Eberlin verbrachte die beiden folgenden Tage des Wochenendes voller Verzweiflung und Hoffnungslosigkeit. Er hob die selbst auferlegten Regeln der Etikette auf, gab dem Diener drei Tage frei, rasierte sich nicht und trank eine ganze Flasche Emva Cream Sherry, die er hinter dem Schuhputzzeug versteckt gefunden hatte. Die ganze Tragweite dessen, was am Freitag geschehen war, wurde ihm spät am Abend des gleichen Tages so recht bewusst. (S. 50)
Die Sprache/der Ton
Besonders hat mir der lapidare Ton der Erzählung gefallen.
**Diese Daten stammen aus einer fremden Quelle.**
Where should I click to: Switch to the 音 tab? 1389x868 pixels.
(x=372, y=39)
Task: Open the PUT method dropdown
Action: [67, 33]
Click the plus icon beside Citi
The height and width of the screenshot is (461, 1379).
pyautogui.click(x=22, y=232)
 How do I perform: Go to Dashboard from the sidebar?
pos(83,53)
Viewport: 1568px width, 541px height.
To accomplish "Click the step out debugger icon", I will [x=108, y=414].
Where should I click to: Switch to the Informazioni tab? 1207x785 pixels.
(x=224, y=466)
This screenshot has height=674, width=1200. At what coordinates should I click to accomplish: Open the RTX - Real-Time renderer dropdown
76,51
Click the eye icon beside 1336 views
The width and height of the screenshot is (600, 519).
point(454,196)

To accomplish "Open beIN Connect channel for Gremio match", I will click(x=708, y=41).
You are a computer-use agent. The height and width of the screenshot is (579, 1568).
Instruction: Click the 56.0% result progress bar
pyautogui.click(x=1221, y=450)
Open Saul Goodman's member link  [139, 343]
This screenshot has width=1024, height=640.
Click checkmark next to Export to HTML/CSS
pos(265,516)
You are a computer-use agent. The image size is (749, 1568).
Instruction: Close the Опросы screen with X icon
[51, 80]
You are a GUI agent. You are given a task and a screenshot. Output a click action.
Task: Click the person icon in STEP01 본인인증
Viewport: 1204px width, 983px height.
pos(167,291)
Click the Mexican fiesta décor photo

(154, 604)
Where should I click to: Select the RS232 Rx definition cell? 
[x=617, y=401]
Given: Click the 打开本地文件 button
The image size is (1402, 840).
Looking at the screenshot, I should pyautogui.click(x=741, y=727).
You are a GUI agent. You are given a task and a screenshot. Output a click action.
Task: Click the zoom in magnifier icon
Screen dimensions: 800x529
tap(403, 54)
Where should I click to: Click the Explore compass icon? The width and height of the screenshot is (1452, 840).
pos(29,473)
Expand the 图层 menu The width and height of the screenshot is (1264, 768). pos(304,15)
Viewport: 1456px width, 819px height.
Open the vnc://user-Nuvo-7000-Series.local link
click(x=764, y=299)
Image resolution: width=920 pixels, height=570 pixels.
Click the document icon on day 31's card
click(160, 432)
Dieser leicht ironische Abstand zu allem, das Eingeständnis, dass alles gesagt und geschrieben ist und man daher auch einfach eine leicht verrückte Geschichte über einen russischen Doppelagenten erzählen kann.
Einmal verbrachte er eine ganze Stunde damit, jedes Hemd, das er besaß, anzuziehen, bis er es müde war und in einem Berg von Hemden stand. «Mein Fehler», murrte er und verließ das Zimmer. ( S. 51)
Die Übersetzung, die soweit ich es verstanden hat, die Übersetzung der dt. Ausgabe aus dem Ende der 60er Jahre ist, ist sehr elegant und angenehm. Einsehe gute Entscheidung, nicht neu zu übersetzen, da auch die Übersetzung gut gealtert ist.
Der Autor
Derek Marlowe (1938–1996) schrieb neun Romane und später Drehbücher und Scripts für Fernsehserien. Marlowe bezeichnet seinen Roman: „A Single Summer With L.B.“ als sein bestes Buch, doch die grandiose Mischung aus Zeitgeist, perfekter Themenwahl und einem frischen Ansatz im Genre Spionageroman, die seinen ersten Roman erfolgreich machte, konnte er nie wiederholen.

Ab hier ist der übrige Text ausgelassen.